Prerequisite knowledge

  • Familiarity with machine learning, recommendation, and deep learning

What you'll learn

  • Learn the applications of embeddings, how feature engineering changes with deep learning, ranking by distance in vector space, objective functions for recommendation, and latent cross for handling contextual variables end-to-end ML requirements

Description

Google uses deep learning extensively in new and existing products. Join Ron Bodkin to learn how Google has used deep learning for recommendations at YouTube, in the Play store, and for customers in Google Cloud. You’ll explore the role of embeddings, recurrent networks, contextual variables, and wide and deep learning and discover how to do candidate generation and ranking with deep learning. You’ll look at the features used, see how to think about contextual variables like recency of videos, understand the metrics used for evaluating recommendations and handling long tail distributions, and dive into TensorFlow Extended, which is used at Google for the end-to-end system that prepares, trains, and serves machine learning recommendations. Along the way, you’ll find out how customers are using some of the same capabilities in Google Cloud for recommendations.

Photo of Ron Bodkin

Ron Bodkin

Google

Ron Bodkin is a technical director on the applied artificial intelligence team at Google, where he provides leadership for AI success for customers in Google’s Cloud CTO office.
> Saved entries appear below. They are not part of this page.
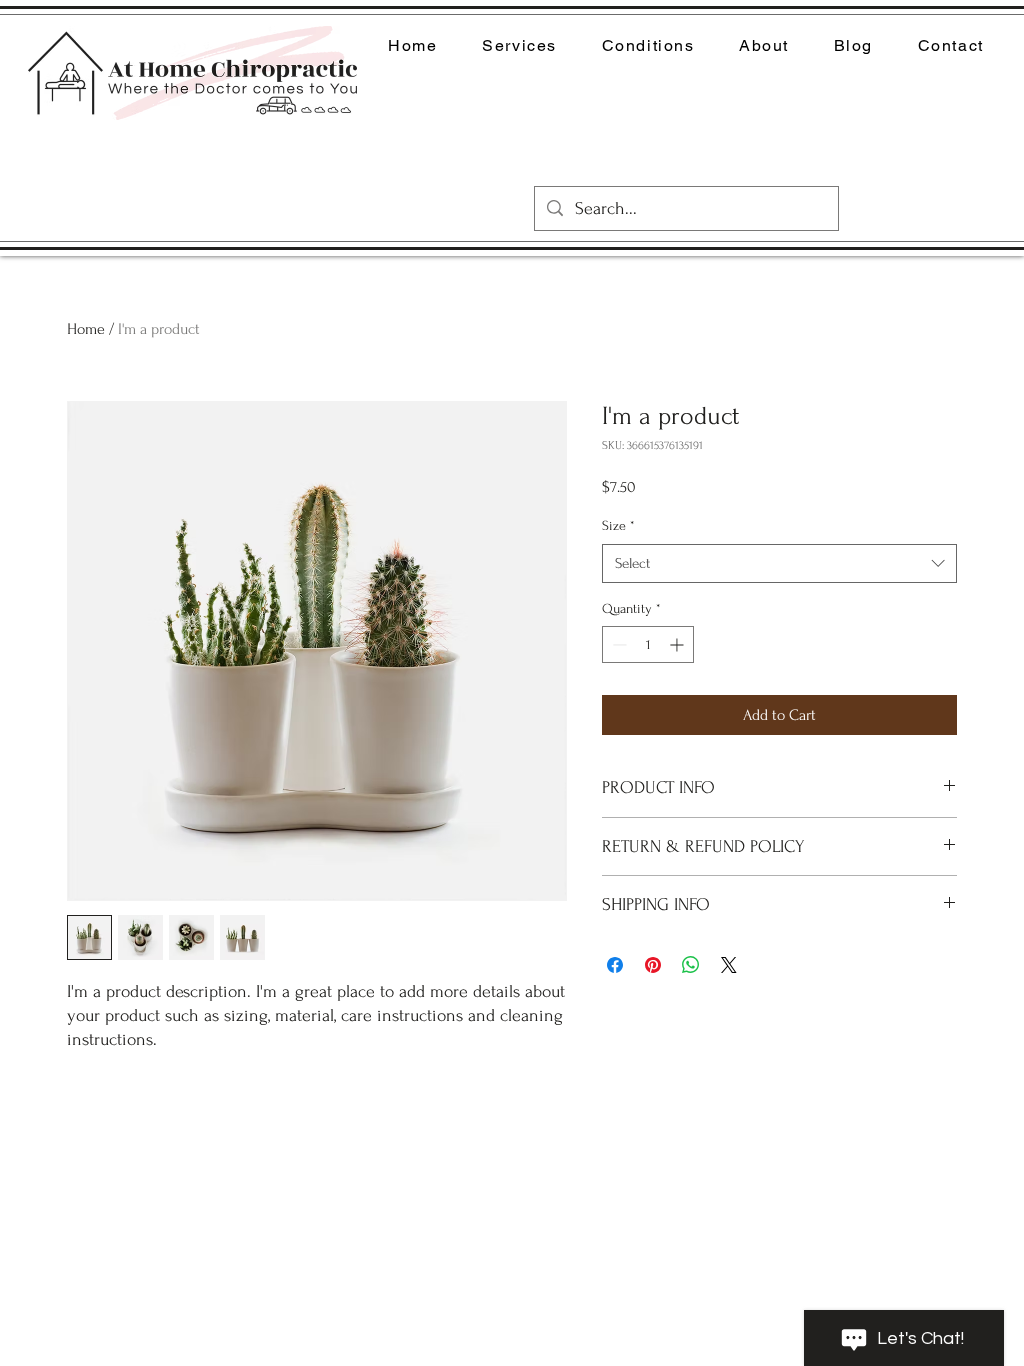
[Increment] (678, 644)
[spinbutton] (648, 644)
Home (86, 329)
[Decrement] (617, 644)
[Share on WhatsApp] (691, 965)
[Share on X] (729, 965)
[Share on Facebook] (615, 965)
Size (618, 525)
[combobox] (779, 563)
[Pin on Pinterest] (653, 965)
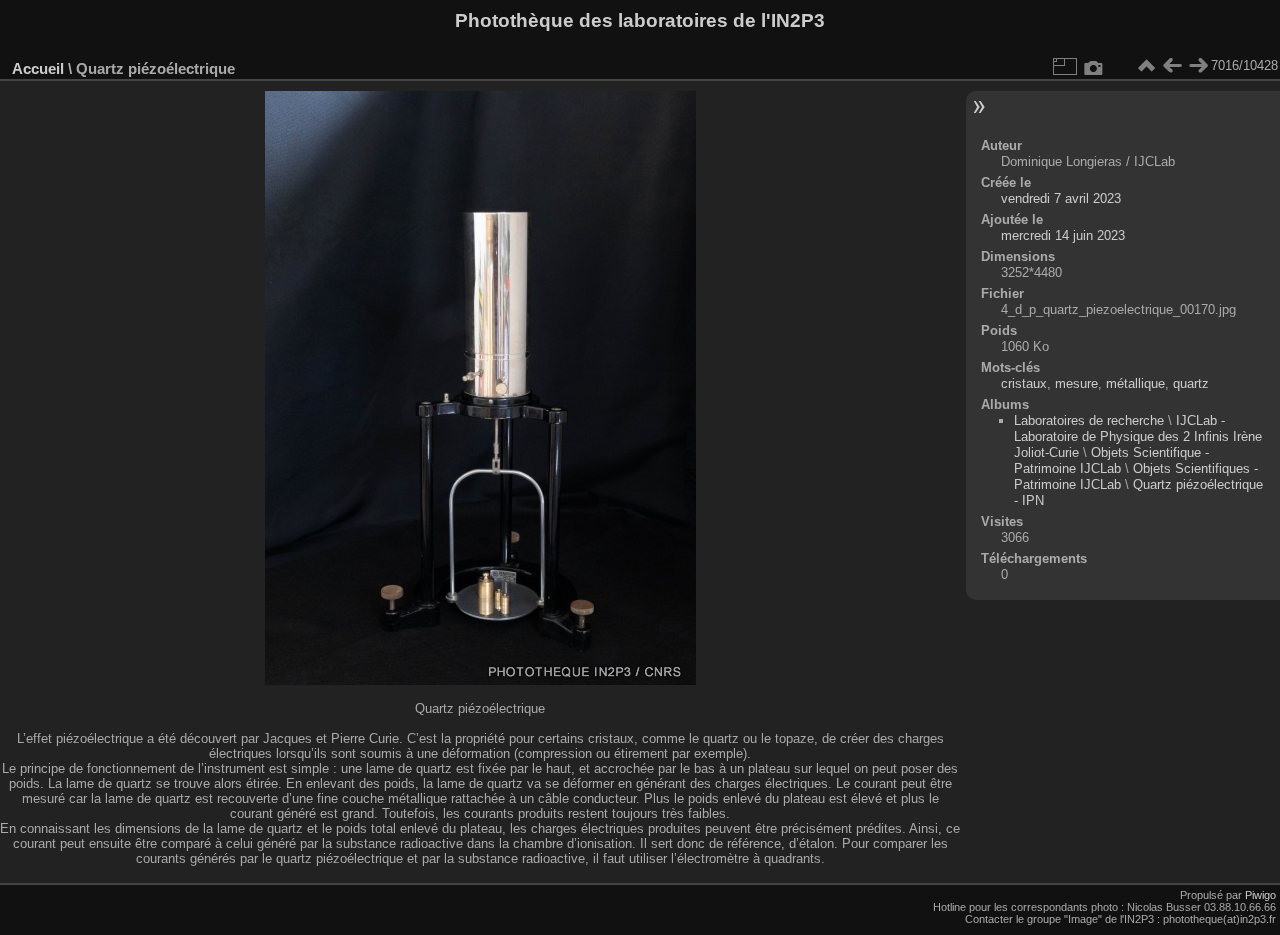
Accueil (38, 68)
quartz (1191, 383)
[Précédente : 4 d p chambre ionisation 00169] (1172, 66)
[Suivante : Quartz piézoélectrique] (1198, 66)
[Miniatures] (1146, 66)
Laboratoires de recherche (1089, 420)
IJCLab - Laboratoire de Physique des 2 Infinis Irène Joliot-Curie (1138, 436)
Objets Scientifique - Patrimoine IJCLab (1111, 460)
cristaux (1024, 383)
Ron engages deeply with Global F500 enterprises to unlock strategic value with AI, acts as executive sponsor with Google product and engineering to deliver value from AI solutions, and leads strategic initiatives working with customers and partners. Previously, Ron was the founding CEO of Think Big Analytics, a company that provides end-to-end support for enterprise big data, including data science, data engineering, advisory, and managed services and frameworks such as Kylo for enterprise data lakes. When Think Big was acquired by Teradata, Ron led global growth, the development of the Kylo open source data lake framework, and the company’s expansion to architecture consulting; he also created Teradata’s artificial intelligence incubator.